Task:
The lines to transcribe begin with the one containing "The height and" and end with the last line below; reproduce them exactly, without the pictures.

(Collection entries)
════

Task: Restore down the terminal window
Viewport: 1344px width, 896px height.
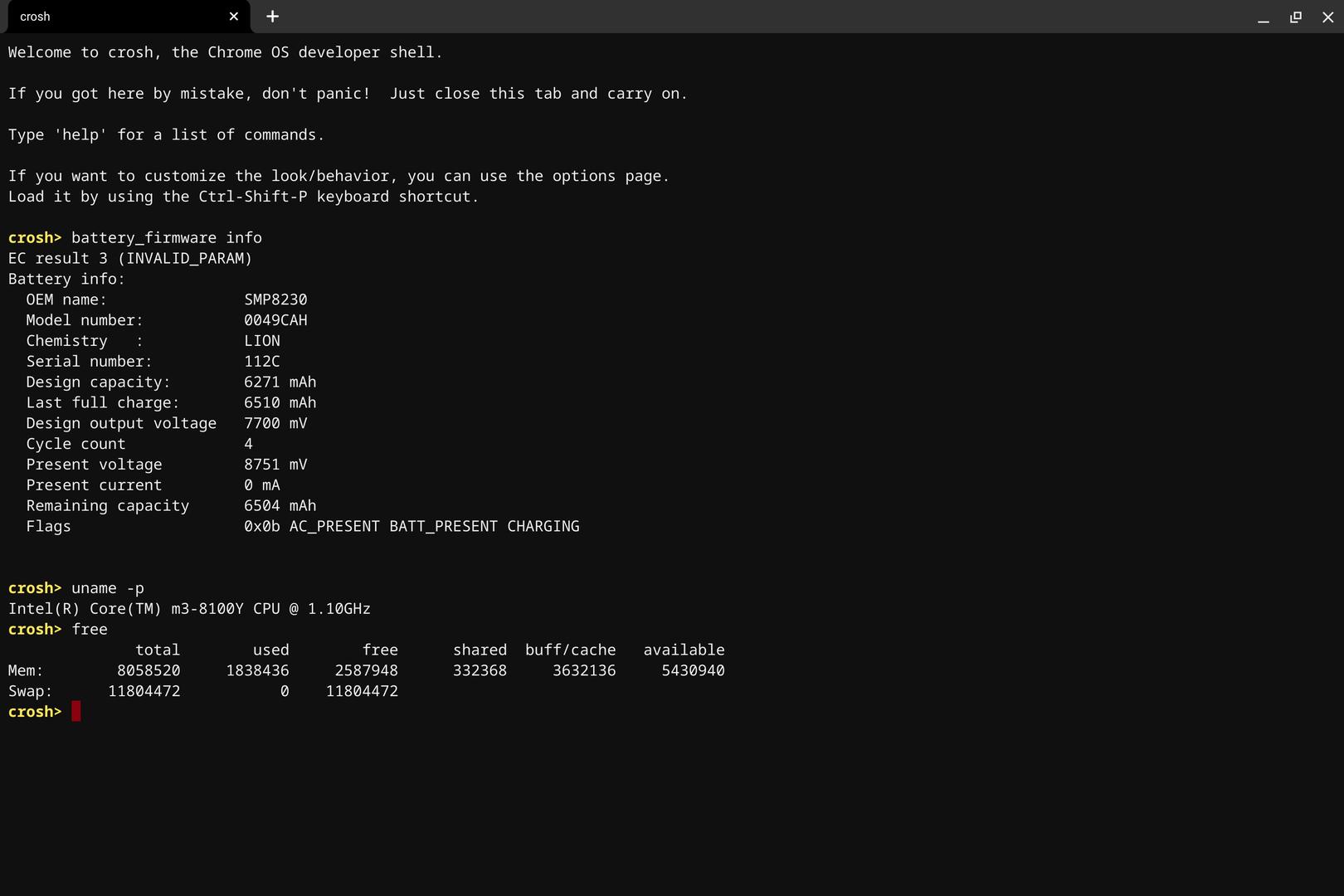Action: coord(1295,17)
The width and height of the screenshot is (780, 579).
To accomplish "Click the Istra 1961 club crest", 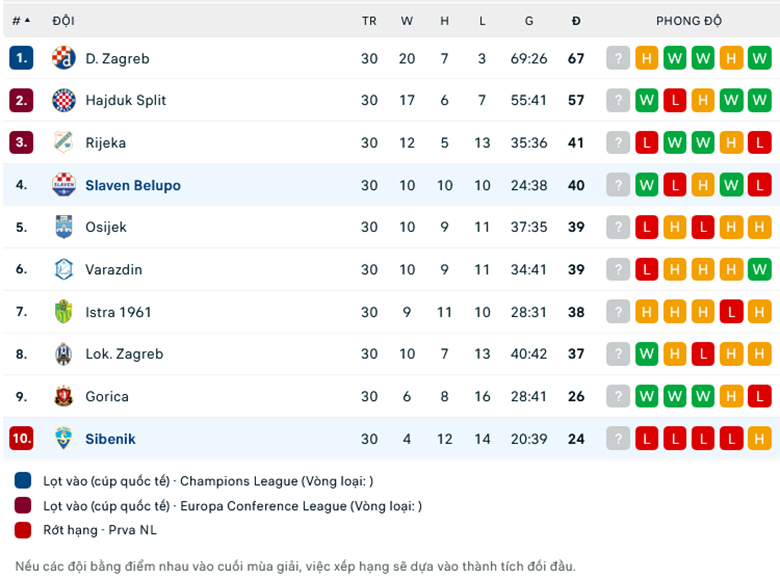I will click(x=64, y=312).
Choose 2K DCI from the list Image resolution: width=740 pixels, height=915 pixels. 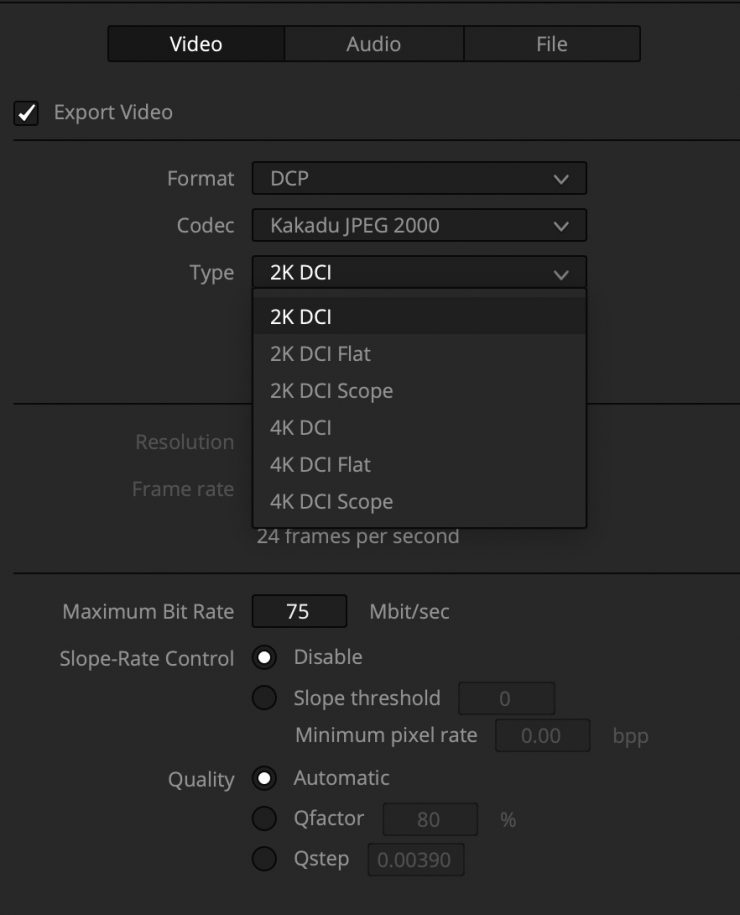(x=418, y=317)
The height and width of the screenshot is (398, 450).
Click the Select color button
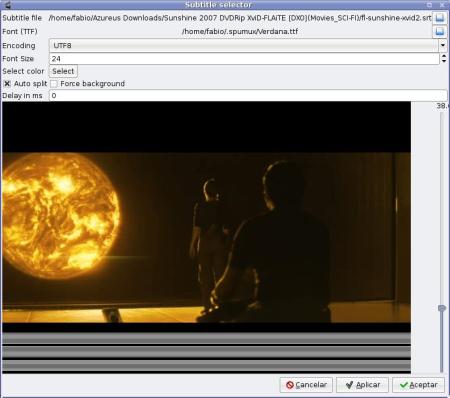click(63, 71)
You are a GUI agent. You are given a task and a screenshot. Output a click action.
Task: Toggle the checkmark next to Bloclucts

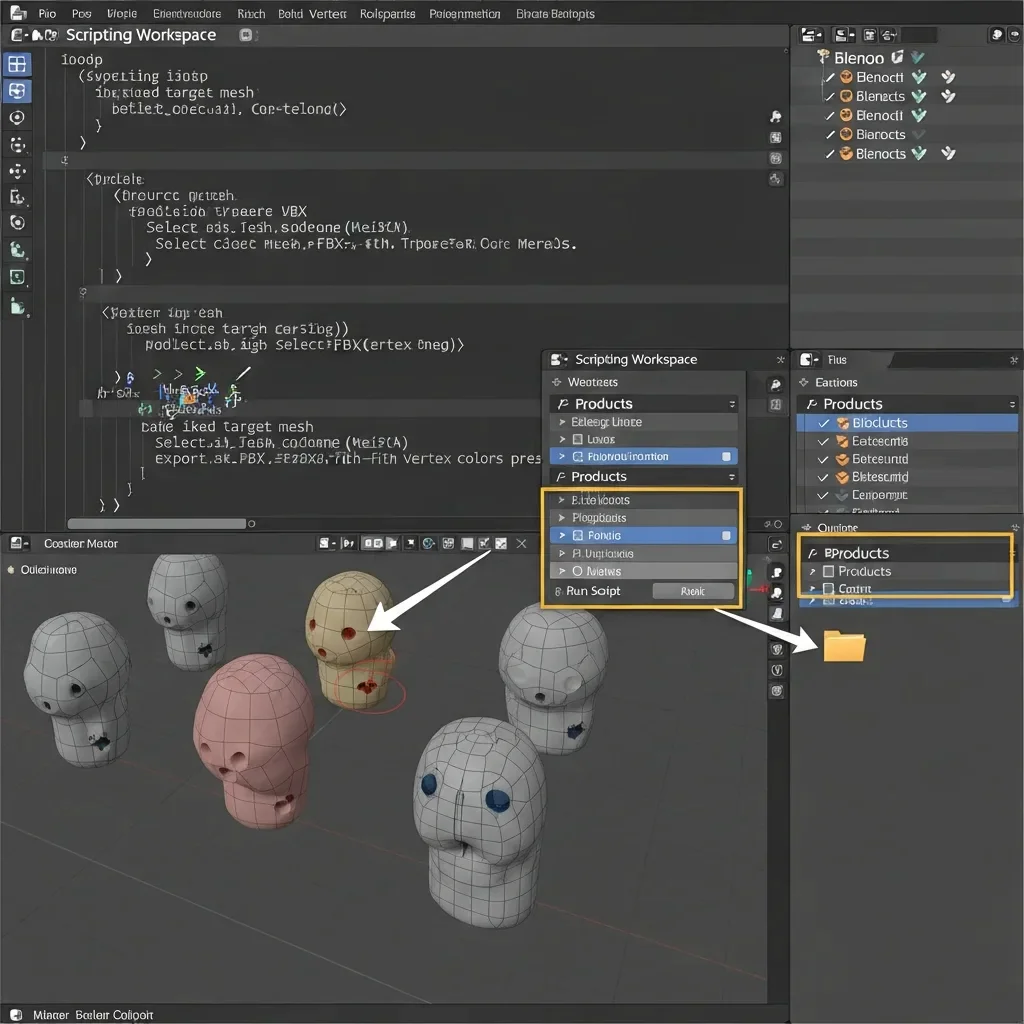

════

Task result:
The height and width of the screenshot is (398, 450).
Click the Select color button
click(63, 71)
You are a GUI agent. You are given a task and a screenshot. Output a click action.
Task: Toggle the checkmark next to Bloclucts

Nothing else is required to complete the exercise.